Precisely. Would you play wheel of fortune with 50% chance of heaven and 50% chance of hell? Or even 70-30, or even 90-10. Only someone living in a rare modern oasis of comfort would ever take that chance in my opinion, being removed from the worst possibilities on the hedonic scale.

  1. Agree that suffering is not the purpose of the world. It's merely a tool for survival. But it's a very outdated and cruel tool considering modern human life, which the more the technology, the more it can be hi-jacked (i.e. torture). That's how I see technology getting out of control and bringing up hell on Earth.

  2. That's what makes me a luddite, at least until some point.

  3. I hope so. Still, a very grim view, so that we should do everything to avoid it, aka doing everything to not develop AGI and nano before they are provably safe. The s-risk outcome is just too grim, and the probability doesn't seem small.

I think it's way too late to stop. Now the world knows what transformers can do, how are you going to stop it worldwide? Shut down every data center you can? Have trusted cyber-regulators overseeing every program that runs, in every remaining data center? 

I always promote https://metaethical.ai by @june-ku as the best concrete proposal we have. Understand it and promote it and you might be doing some good. :-) 

Basically we need a lot more Eliezers. We need a lot more AI advocates that tell it like it is, that make us shit our pants, that won't soften their message to appear reasonable. That are actually realistic about timelines and risk. As long as most of the popular advocates keep with the approach of "don't panic, don't be afraid, don't worry, it's doable, if only we remain positive and believe in ourselves" then there is no hope. As long as people will keep lying to themselves to avoid panic, there is no hope. Panic can be treated in many ways, even in the most extreme cases with benzodiazepines. Disaster once it settles has no solution, and it's a lot worse.

It would take a vast proportion of the world to shit their pants and form international organizations for regulation. As long as you can restrict global production and access to supercomputers, you can gain a few decades. Those decades will allow for more measures to be tried.

Formalizing ethics seems like a bad way. We need concrete priorities, not values. Value learning is dangerous. Anyway, like with most other alignment approaches, you'd need centuries for that. What's the probability you'll get there in 1-2 decades? I'd say less than 1%. Whereas my approach gives you time, time that can be used to try a multitude of approaches, yours included.

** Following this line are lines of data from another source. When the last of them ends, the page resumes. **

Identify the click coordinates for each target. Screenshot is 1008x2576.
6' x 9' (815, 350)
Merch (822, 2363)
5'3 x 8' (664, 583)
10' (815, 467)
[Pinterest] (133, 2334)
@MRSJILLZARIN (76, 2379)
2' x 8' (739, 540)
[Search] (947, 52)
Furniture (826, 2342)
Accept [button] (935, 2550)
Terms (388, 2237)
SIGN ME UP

Shock is only present in mammals, which, along with other factors, makes me think that the more complex the brain, the higher the suffering. 

Where did you get that idea? The freeze response is evolutionarily older than the fight or flight response. It's from a time when predators frequently identified their prey by movement.

And by the way, shock is not freeze. Shock is going unconscious from the amount of pain, so that you suffer from say 5 seconds instead of 10 minutes. But like I say just one among many examples and the broader picture is what matters.

I read it somewhere while learning about these things. I might be wrong. It's not too relevant for the broader topic anyway.